• AIM: Set down everything in the tank-draining problem below from "Complete step by" down to "of the hole.", word for word.

====== SELECTED PASSAGE

Question

A cylindrical tank of height $H$ is open at the top end and it has a radius $r$. Water is filled in it up to a height of $h$. The time taken to empty the tank through a hole of radius $r'$ in its bottom is
A. $\sqrt {\dfrac{{2h}}{g}} \dfrac{{{r^2}}}{{{r^{'2}}}}$
B. $\sqrt {\dfrac{{2H}}{g}} \dfrac{{{r^2}}}{{{r^{'2}}}}$
C. $\sqrt h H$
D. none of these

Answer 1

Use the principle that the flow rate of the same liquid from two different holes is the same. Using this principle, derive the formula for the flow rate of lowering the water level in the tank and flow rate of the water from the hole at the bottom of the tank and equate them. Then integrate this equation to calculate the time required to empty the tank.

Formula used:
The expression for the flow rate of the liquid is
$Av = {\text{constant}}$ …… (1)
Here, $A$ is the area of the hole and $v$ is the velocity of the liquid.

Complete step by step answer:
We have given that the cylindrical tank of height $H$ is open at the top end and it has a radius $r$. Water is filled in it up to a height of $h$.The radius of the at the bottom of the tank is $r'$. We have asked to calculate the time required to empty the tank by flowing water from the hole.Let us first determine the velocity of the water from the hole at the bottom of the tank.According to the law of conservation of energy, the potential energy of the upper surface of the water is equal to the kinetic energy of the water coming out of the hole.

============
====== INFORMATION SHOWN

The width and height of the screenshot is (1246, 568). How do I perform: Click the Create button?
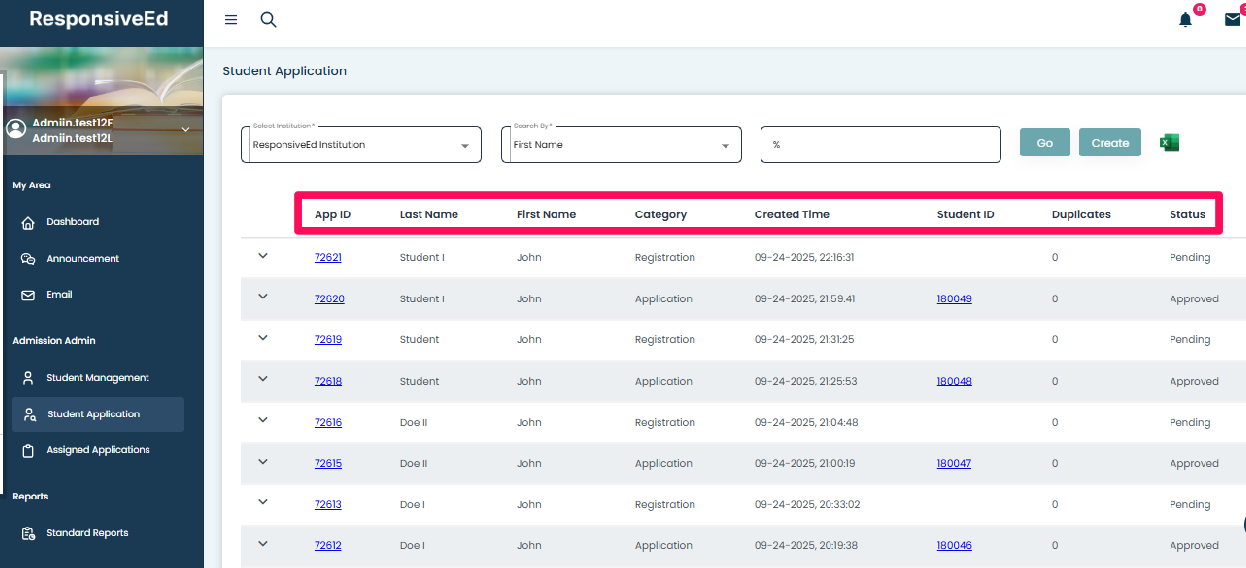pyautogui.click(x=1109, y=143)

============
====== INFORMATION SHOWN

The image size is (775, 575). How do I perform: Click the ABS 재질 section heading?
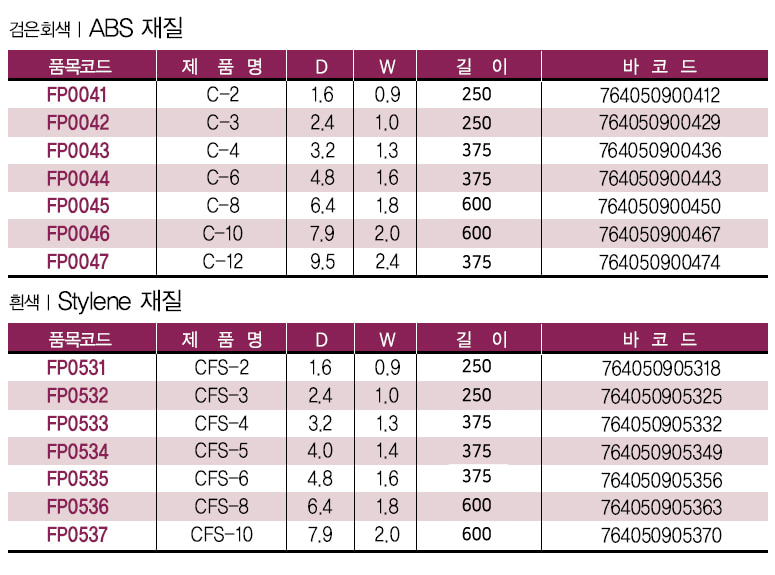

============

• WORKED SOLUTION:
Complete step by step answer:
We have given that the cylindrical tank of height $H$ is open at the top end and it has a radius $r$. Water is filled in it up to a height of $h$.The radius of the at the bottom of the tank is $r'$. We have asked to calculate the time required to empty the tank by flowing water from the hole.Let us first determine the velocity of the water from the hole at the bottom of the tank.According to the law of conservation of energy, the potential energy of the upper surface of the water is equal to the kinetic energy of the water coming out of the hole.